El tamaño de cada zona debe reflejar tu forma de trabajar. Un diseñador de interfaces puede dedicar más espacio a la zona de trabajo principal, mientras que un ilustrador puede necesitar una zona creativa más amplia para una tableta gráfica. Los fotógrafos y editores de vídeo pueden necesitar una zona de apoyo más accesible para dispositivos de almacenamiento, tarjetas de memoria y equipos de audio.
El objetivo no es llenar el escritorio de accesorios creativos, sino dar a cada herramienta un lugar claro para que pasar de una tarea a otra requiera menos movimientos, reconexiones y reorganización. La iluminación de trabajo debe planificarse para apoyar tanto la zona de trabajo principal como la zona creativa, en lugar de tratarse como un elemento decorativo más.

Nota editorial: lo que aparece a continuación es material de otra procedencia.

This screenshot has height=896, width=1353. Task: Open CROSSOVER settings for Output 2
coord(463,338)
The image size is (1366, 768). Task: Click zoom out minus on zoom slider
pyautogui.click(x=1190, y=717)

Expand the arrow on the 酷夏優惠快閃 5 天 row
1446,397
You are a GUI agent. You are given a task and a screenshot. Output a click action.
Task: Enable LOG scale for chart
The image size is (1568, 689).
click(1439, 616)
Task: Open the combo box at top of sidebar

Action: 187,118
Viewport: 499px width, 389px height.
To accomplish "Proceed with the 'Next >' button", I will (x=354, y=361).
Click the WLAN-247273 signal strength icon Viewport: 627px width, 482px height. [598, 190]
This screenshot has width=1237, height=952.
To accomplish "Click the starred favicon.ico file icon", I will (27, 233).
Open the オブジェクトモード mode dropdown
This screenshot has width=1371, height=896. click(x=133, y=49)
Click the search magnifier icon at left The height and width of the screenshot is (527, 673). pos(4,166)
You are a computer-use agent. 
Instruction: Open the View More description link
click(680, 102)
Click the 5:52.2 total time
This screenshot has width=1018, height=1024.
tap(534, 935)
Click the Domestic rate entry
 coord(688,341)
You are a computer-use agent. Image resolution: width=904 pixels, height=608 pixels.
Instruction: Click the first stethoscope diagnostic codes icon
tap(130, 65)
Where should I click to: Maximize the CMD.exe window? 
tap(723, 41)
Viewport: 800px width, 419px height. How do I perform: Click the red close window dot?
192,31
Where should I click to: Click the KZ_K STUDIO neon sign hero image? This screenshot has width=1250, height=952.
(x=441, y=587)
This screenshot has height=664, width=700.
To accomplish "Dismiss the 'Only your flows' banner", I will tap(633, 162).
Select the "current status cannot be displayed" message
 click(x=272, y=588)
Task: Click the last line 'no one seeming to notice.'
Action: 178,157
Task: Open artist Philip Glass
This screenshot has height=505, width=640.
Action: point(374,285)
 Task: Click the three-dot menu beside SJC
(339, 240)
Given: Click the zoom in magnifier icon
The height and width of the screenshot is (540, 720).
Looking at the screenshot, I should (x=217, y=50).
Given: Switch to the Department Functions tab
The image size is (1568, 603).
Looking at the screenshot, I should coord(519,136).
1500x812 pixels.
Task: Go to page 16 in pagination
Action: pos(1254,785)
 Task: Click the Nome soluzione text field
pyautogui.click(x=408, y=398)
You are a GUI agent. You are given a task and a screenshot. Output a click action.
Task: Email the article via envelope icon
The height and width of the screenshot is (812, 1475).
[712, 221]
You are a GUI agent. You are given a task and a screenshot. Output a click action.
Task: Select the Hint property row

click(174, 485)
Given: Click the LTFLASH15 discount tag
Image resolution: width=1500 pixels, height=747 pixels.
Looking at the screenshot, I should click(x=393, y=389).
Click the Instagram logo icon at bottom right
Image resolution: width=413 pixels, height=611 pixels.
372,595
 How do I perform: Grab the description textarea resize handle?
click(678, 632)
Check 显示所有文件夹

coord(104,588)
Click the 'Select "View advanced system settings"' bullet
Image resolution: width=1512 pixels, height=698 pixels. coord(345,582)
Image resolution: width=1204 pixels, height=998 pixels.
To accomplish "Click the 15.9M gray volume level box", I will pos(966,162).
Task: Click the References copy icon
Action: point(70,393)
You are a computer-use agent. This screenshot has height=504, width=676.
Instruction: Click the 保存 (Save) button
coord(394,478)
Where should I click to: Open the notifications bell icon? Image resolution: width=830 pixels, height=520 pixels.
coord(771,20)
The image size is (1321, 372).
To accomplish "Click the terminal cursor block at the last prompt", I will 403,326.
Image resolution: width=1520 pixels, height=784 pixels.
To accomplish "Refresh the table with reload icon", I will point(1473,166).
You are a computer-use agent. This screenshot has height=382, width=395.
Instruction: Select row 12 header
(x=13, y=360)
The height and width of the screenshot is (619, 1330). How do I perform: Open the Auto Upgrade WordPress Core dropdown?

Muchas configuraciones de iMac ya utilizan iluminación ambiental o decorativa para crear ambiente, pero estas luces suelen iluminar la pared o el espacio circundante, en lugar de las zonas donde realmente se trabaja. Una configuración productiva también necesita luz funcional para el teclado, el área de dibujo y las referencias físicas, sin crear reflejos en la pantalla ni ocupar un espacio valioso del escritorio.